◆ Recorded data ◆
----

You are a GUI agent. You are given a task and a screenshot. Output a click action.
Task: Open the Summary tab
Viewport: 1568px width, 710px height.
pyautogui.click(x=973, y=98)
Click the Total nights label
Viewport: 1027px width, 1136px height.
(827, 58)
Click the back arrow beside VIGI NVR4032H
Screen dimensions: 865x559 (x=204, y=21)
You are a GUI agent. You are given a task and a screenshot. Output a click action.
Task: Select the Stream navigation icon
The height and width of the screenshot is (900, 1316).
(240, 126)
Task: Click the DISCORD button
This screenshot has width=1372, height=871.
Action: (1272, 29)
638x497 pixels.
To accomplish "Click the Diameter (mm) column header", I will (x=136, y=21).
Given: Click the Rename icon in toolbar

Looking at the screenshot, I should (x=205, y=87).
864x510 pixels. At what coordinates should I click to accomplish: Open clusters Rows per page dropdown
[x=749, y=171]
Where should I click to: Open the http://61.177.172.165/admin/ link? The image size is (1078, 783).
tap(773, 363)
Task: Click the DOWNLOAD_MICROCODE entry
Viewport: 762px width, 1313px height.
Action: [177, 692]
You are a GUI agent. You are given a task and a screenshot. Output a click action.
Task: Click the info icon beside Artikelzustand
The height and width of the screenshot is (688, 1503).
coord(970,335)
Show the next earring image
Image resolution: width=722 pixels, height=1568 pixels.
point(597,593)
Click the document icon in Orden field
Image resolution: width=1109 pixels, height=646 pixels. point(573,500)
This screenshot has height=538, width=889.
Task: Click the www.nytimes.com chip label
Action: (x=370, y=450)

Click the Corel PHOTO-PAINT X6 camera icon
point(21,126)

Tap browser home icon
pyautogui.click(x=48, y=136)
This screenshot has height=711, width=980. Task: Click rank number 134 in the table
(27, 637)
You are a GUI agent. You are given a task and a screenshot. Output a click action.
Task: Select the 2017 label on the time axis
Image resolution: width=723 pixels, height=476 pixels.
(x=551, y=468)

----

◆ Task statement ◆
Return every line of the data above, word for word and in the same order.

◆ Exercise result ◆
You are a GUI agent. You are given a task and a screenshot. Output a click action.
Task: Open the Summary tab
Viewport: 1568px width, 710px height.
pyautogui.click(x=973, y=98)
Click the Total nights label
Viewport: 1027px width, 1136px height.
(827, 58)
Click the back arrow beside VIGI NVR4032H
Screen dimensions: 865x559 (x=204, y=21)
You are a GUI agent. You are given a task and a screenshot. Output a click action.
Task: Select the Stream navigation icon
The height and width of the screenshot is (900, 1316).
(240, 126)
Task: Click the DISCORD button
This screenshot has width=1372, height=871.
Action: (1272, 29)
638x497 pixels.
To accomplish "Click the Diameter (mm) column header", I will (x=136, y=21).
Given: Click the Rename icon in toolbar

Looking at the screenshot, I should (x=205, y=87).
864x510 pixels. At what coordinates should I click to accomplish: Open clusters Rows per page dropdown
[x=749, y=171]
Where should I click to: Open the http://61.177.172.165/admin/ link? The image size is (1078, 783).
tap(773, 363)
Task: Click the DOWNLOAD_MICROCODE entry
Viewport: 762px width, 1313px height.
Action: [177, 692]
You are a GUI agent. You are given a task and a screenshot. Output a click action.
Task: Click the info icon beside Artikelzustand
The height and width of the screenshot is (688, 1503).
coord(970,335)
Show the next earring image
Image resolution: width=722 pixels, height=1568 pixels.
point(597,593)
Click the document icon in Orden field
Image resolution: width=1109 pixels, height=646 pixels. point(573,500)
This screenshot has height=538, width=889.
Task: Click the www.nytimes.com chip label
Action: (x=370, y=450)

Click the Corel PHOTO-PAINT X6 camera icon
point(21,126)

Tap browser home icon
pyautogui.click(x=48, y=136)
This screenshot has height=711, width=980. Task: Click rank number 134 in the table
(27, 637)
You are a GUI agent. You are given a task and a screenshot. Output a click action.
Task: Select the 2017 label on the time axis
Image resolution: width=723 pixels, height=476 pixels.
(x=551, y=468)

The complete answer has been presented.